Sigue un pensamiento que recuerda a Epicteto al señalarnos que no hay que aferrase a los seres, cosas o cargos, pues nada, ni  nuestra vida, ni la mujer ni los hijos ni la casa donde habito, ni siquiera los zapatos que llevo, me pertenecen. Una vez muerto, el sepulturero se apresurará a quitármelos.

Homero es prolífico en relatar esta práctica de botín, o rapiña, entre  los ejércitos troyanos y griegos. El que lograba matar a su enemigo se apresuraba, aun en plena batalla, a desvalijar al muerto de su armadura y cuanto llevaba consigo.

 De tal suerte que todo rey (participaron en esa guerra muchos reyes aliados de un lado y de otro) que un momento antes lucia esplendorosas armas, vestidos y joyas, un minuto después no era más que uno de tantos cadáveres desnudos…

Si me pertenecieran esas riquezas nunca las dejaría ir, pero algo, o alguien, se los lleva en contra de mi voluntad. Así como nací si ser consultado, moriré, igualmente sin ser consultado, así con “mis” seres, cosas o zapatos.

Sófocles:

“Somos  todos los vivientes no otra cosa que fantástica ilusión y sombra pasajera que se esfuma.” Per Gynt, el personaje de Ibsen, se pregunta: “¿A dónde se ha ido la nieve del invierno?”

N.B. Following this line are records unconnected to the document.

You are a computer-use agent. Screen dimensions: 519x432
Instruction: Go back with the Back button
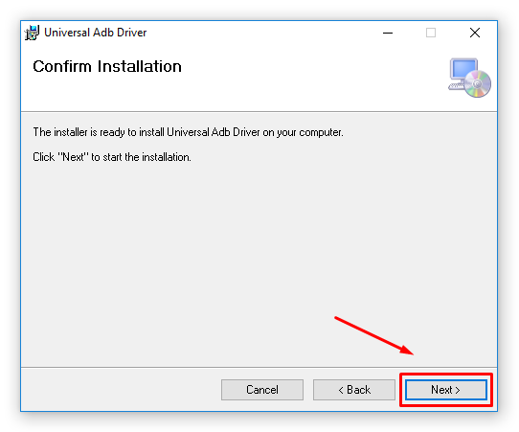(x=354, y=390)
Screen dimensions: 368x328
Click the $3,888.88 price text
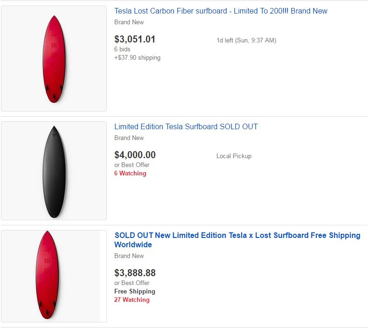pyautogui.click(x=135, y=273)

Sófocles nos dice que la vida sigue e invita a vivir del pasado pero no vivir en el pasado. Duro golpe para los que niegan el pretérito y viven inventando la vida a partir de cero: “¿A qué sufrir  lo que ya es pasado?”

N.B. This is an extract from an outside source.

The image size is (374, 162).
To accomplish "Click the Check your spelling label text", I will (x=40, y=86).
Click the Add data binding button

No se le escapa a Sófocles que aun el hombre más fuerte como es Ayax, puede no sucumbir ante el enemigo pero poco puede frente a una “débil”  mujer, si ésta conserva la capacidad de  sonreír.

Las mujeres en La Ilíada, desde  esclavas llevadas  como botín de guerra, en los casos de Briseida y Tecmesa, por las que Aquiles y Agamenón están a punto de liarse en mortal duelo, las reinas mortales y las  inmortales habitantes del Olimpo, son en realidad las que mueven a los hombres y a los ejércitos, empezando por Helena, que supo sonreír a Paris.



Helena, la espartana, que con  dulce sonrisa a París causó la ruina de los troyanos pero también la muerte de cientos de griegos

Tomada de Internet

 






Ayax no escapa a ese “débil poder femenino” y se refiere a Tecmesa, la mujer que se llevó cautiva en otra guerra, y con la que tiene un hijo: “¡Mírame a mí; el duro, el implacable, cual acero que se ablanda, he sido dominado por el sentimiento de esta mujer!”

El semicoro de la obra advierte que no hay que vivir siempre creyéndose víctima del destino: “¡La pena a la pena engendra pena!”

Oportuno este pensamiento en tiempos del coronavirus, y la imaginación, que nos hacer ver  la hipocondría  hasta en el vuelo de la mosca. “¡Ya vendrá otro virus peor”, nos dicen los que saben cuándo apenas empezamos a levantar cabeza frente a un semáforo que parpadea entre el verde, el naranja y el rojo!


Tecmesa, al recordar la tragedia, cuando Ayax ya se ha quitado la vida, dice algo  que no gustará a los apasionados de   la revolución genómica.                                                                                                          

 Afrodita, protectora de Paris, fue la que unió a éste con Helena. Es diosa del Amor pero no diosa guerrera. 
Tomada de Internet
                                          
                                                                                                             
                                       
Esta mujer se refiere al azar, a los “saltos” que suelen hacerse presente en la vida de los humanos: “No hubiéramos llegado a esta situación, si los dioses no hubieran intervenido.”

Satisfechos  con nuestras escaleras del ADN pero, ¿quién mueve esos “saltos”, esos azares y ese caos?

El antropocentrismo del hombre (desde que en el Edén   se le dio  la posesión del universo) no acepta eso y se apresura a seguir avanzando, mediante la ciencia, para lograr  el robotismo humano de laboratorio.

¡Ya no habrá apasionadas reinas Dido o enamoradas sacerdotisas Salambó, ni terribles Medea ni aburridas Bovary ni rebeldes Nora ni   escondidos erotismos de Karenina.  Sólo hermosas compañeras programadas  desde su genoma individual.  

La postrera exclamación de Ulises es una reflexión respecto a  la conducta  que suele darse en la amistad, en el amor, en la política, en las finanzas, en la fábrica y en la oficina. Todo es armonía en tanto no se presente la crisis:

“¡Cuántos hay que hoy son amigos y mañana enemigos!”